A: No. So far being cooped up at home has NOT led to more babies.
Nerdy Guest Dr. Alison Gemmill answered a few questions about fertility during COVID. Dr. Gemmill (Assistant Professor; Department of Population, Family and Reproductive Health; Johns Hopkins Bloomberg School of Public Health) is a demographer who studies fertility and women’s and perinatal health.
1.) What has been happening with fertility patterns over the past year in the US and around the world?
Now that we’re in the first quarter of 2021, we’re getting a good sense of COVID’s effects on birth rates both here in the US and globally. While initially many entertained the idea of a baby boom (since people were spending more time together at home), what we actually see is what most social scientists have predicted: a baby bust. That is, we’re seeing a drop in the number of births due to the pandemic and its associated economic fallout across many countries.
While national data from the US won’t be available until later this year, some states have released preliminary information. Philip Cohen at the University of Maryland, College Park has been documenting some of these findings on his blog, and he finds a drop in the birth rate by about 5-10% across several US states, including California, Iowa, and Arizona. That’s a similar magnitude to what we saw with the drop in fertility that followed the Great Recession. In some countries, COVID-related fertility declines appear to be even larger. Preliminary data from Spain and some regions in Brazil are showing drops as large as 20%!
Interestingly, though, not all countries are seeing a drop in births, at least not yet. A colleague of mine, for example, found no substantial change in the birth rate in Denmark. One of the questions we’ll be looking into over the next few years is why the pandemic affected births in some countries but not others.
2.) What are the underlying reasons for these patterns?
There are many reasons why we’re seeing a baby bust, but I think the biggest reasons have to do with the economy and uncertainty of the pandemic. We know from history that when the economy worsens, births go down. We also know that when people have less confidence about the future, they’re less willing to bring a child into the world. Survey research from the early months in the pandemic reflects these patterns; in May 2020, about a third of reproductive-aged women reported wanting to delay childbearing or have fewer children because of the pandemic, and this figure was even higher for lower-income households.
We can also think about more mechanical reasons for changes in births, such as sexual activity and contraceptive use. In the US, survey data from earlier months of the pandemic show a decrease in partnered sex, which means fewer opportunities for pregnancy. We also know that some subgroups of people have faced increased and often unnecessary barriers to accessing abortion and reproductive health care during the pandemic, but we don’t yet have a good sense of how these restrictions and obstacles may have affected fertility among these groups. Finally, social distancing and other public health measures have also reduced opportunities for sex and dating during the pandemic, which will depress fertility in the near-term.
3.) To what extent do you think these declines are simply delays in timing of pregnancies?

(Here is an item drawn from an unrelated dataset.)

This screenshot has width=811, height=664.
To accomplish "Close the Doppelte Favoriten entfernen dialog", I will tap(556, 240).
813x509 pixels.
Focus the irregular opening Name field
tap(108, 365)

This is the big question. Will we see a full recuperation of births that went missing during the pandemic? Or will the pandemic lead to permanent changes in the number of children people have?

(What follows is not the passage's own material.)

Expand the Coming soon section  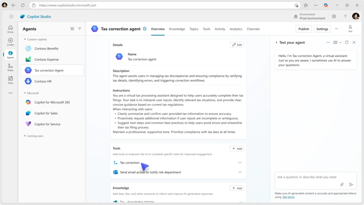pos(25,136)
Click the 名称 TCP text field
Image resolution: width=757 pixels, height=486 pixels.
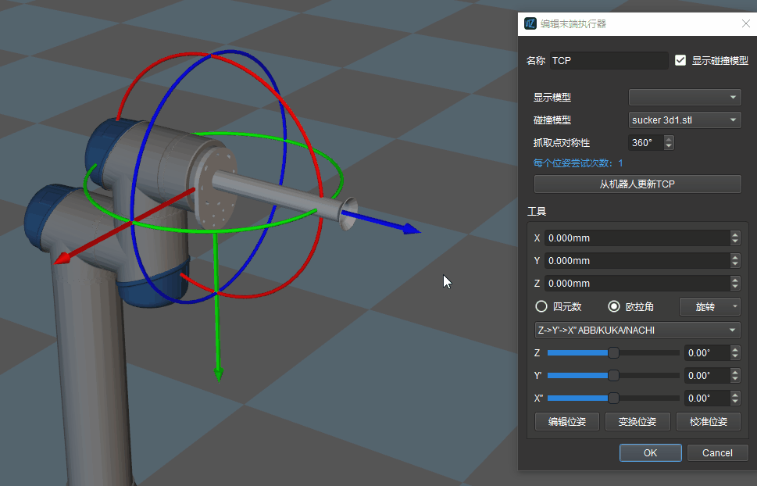pos(609,61)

For those in economically secure situations who feel ready to parent, I’d expect that any reduction in childbearing due to the pandemic is temporary. In this case, people would revisit their childbearing goals once things improve and ultimately have children. But for many people, especially those impacted by job loss, unstable housing, and financial uncertainty, the pandemic and associated economic recession will lead some to decide to have fewer (or no) children; or the costs of having children will just be too large to overcome, which means that they won’t be able to have the kids they want.
I’d also expect that the longer-term effects of the pandemic on fertility depend on how old you are during the pandemic. We know from prior research that women who experience an economic recession in their early 20s have fewer children over their lifetimes than those who experience recessions at other ages. This might be because younger people who enter the labor market during economic recessions experience lower lifetime income than those who don’t. We’ve seen over and over that these types of economic factors matter for family formation, so if we want to ultimately bolster fertility, improving economic security among people of childbearing age (e.g. reducing student loan debt, reducing barriers to homeownership) would be a worthwhile goal.